"Bei unseren Ermittlungen herrscht völliger Stillstand"

Oleksandr Klymenko wirkt erschöpft, als er fünf internationale Journalisten in sein Büro bittet – darunter DIE ZEIT. Der politische Druck auf seine Behörde, die ukrainische Antikorruptionsstaatsanwaltschaft (Sapo), und das Nationale Antikorruptionsbüro (Nabu) ist enorm. Erst vergangene Woche entzog Präsident Selenskyj ihnen per Gesetz die Unabhängigkeit – nach Protesten soll das jetzt rückgängig gemacht werden.

DIE ZEIT: Herr Klymenko, das ukrainische Parlament stimmt am heutigen Donnerstag über ein Gesetz ab, das Ihrer Behörde ihre Unabhängigkeit zurückgeben soll. Mit welcher Entscheidung rechnen Sie?

Oleksandr Klymenko: Ich erwarte, dass das Gesetz verabschiedet und umgehend vom Präsidenten unterzeichnet wird, sodass es bereits am Freitag in Kraft treten kann.

ZEIT: Und wenn nicht?

Klymenko: Dann werden die Abgeordneten alternative Entwürfe prüfen. Davon gibt es mehrere. Einige von ihnen enthalten Passagen, die für uns inakzeptabel sind – wie die erneute Prüfung des Personals beim Nabu. Dafür gibt es keinerlei Grundlage. Internationale Experten haben das Nabu geprüft und kamen zu dem Schluss, dass es effektiv arbeitet.

Wenn wir der anderen Seite nichts geben, bekommen wir unsere Rechte nicht zurück.
Oleksandr Klymenko

ZEIT: Sie ermitteln auch gegen einige Abgeordnete, die heute abstimmen werden. Wie viele sind betroffen?

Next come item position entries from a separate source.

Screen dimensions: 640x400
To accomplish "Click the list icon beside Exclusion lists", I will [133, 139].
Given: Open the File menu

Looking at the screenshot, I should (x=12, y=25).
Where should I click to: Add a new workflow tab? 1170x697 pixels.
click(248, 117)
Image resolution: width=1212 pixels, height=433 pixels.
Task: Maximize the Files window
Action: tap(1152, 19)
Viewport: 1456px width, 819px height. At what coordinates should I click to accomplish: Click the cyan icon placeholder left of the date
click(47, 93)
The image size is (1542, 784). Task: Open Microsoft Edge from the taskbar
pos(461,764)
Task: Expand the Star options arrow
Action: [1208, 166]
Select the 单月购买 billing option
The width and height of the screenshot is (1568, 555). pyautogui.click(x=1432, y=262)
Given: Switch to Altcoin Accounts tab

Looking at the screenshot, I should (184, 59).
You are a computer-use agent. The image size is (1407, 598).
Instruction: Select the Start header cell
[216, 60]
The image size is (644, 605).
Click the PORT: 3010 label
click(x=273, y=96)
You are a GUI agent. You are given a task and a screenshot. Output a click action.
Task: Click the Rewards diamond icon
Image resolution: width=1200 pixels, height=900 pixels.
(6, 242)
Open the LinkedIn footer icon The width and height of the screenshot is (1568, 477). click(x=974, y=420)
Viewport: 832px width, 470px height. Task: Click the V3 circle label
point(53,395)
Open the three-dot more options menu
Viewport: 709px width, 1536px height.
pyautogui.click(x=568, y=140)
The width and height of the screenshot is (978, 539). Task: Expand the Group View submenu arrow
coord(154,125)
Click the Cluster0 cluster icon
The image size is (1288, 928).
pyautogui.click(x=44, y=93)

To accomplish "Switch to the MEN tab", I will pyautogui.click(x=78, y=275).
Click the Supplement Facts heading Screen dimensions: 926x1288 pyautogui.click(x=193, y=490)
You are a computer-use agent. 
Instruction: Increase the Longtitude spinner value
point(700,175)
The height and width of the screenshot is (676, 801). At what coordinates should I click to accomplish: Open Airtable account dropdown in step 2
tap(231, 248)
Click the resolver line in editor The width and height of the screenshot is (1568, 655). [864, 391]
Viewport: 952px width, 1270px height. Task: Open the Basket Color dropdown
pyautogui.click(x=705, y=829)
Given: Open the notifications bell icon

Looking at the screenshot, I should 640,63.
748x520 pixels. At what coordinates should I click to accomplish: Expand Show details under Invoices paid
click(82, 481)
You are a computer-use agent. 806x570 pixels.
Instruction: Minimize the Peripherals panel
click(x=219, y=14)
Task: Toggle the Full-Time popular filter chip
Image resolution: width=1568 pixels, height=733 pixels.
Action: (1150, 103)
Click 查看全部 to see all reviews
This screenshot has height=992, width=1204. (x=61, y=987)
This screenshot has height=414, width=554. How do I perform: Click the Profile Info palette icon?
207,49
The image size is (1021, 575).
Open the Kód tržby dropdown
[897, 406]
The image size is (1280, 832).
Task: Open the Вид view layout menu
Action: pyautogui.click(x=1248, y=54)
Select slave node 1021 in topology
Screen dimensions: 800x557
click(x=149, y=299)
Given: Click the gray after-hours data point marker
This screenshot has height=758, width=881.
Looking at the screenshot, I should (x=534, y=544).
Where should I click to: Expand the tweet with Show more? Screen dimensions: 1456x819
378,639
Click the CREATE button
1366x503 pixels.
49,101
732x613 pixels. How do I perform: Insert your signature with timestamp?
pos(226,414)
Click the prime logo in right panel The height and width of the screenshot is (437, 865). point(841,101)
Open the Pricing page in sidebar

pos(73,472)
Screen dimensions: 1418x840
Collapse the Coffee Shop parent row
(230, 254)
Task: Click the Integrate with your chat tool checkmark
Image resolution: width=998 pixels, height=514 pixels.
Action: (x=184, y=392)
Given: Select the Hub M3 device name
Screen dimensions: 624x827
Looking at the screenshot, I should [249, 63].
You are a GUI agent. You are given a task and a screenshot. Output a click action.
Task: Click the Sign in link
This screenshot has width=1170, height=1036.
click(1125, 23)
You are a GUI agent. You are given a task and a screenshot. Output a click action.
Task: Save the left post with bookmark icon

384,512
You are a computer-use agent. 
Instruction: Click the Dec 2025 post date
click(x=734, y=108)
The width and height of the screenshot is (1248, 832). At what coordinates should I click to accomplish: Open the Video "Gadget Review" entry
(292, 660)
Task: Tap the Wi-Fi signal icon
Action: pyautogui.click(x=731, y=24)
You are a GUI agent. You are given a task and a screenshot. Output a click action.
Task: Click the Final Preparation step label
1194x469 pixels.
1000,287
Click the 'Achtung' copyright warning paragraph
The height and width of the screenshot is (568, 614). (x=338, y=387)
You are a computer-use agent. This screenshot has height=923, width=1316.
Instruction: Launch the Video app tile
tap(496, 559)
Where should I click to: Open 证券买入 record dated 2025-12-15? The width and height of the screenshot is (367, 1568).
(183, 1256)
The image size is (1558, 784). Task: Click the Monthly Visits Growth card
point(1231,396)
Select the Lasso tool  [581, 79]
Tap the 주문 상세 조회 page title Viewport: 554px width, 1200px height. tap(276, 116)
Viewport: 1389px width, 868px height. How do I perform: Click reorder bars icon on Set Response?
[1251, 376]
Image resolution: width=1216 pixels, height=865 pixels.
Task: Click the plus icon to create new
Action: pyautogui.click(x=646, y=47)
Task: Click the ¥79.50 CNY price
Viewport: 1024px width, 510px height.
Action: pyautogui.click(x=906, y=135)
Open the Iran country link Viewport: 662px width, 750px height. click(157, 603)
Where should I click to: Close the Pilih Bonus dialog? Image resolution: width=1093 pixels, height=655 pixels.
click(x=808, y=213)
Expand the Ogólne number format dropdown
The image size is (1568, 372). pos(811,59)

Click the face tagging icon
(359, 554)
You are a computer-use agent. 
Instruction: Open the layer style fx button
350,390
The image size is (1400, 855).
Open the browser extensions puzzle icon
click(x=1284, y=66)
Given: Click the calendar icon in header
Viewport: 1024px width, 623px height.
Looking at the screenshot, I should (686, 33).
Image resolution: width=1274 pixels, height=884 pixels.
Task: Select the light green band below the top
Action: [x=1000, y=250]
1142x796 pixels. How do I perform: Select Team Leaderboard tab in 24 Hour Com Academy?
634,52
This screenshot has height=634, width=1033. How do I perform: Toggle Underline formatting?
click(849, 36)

Klymenko: Es sind aktuell 32 Parlamentarier aus dieser Legislaturperiode. Insgesamt, also inklusive früherer Legislaturperioden, sind es 71 Abgeordnete. Das sind nur die Verfahren, bei denen es bereits Anklagen oder einen formellen Verdacht gibt. Die Gesamtzahl der eingeleiteten Verfahren ist höher.

ZEIT: Der Entwurf, über den abgestimmt wird, sieht vor, dass das Personal von Nabu und Sapo alle zwei Jahre Tests mit Lügendetektoren durchlaufen muss. Was halten Sie davon?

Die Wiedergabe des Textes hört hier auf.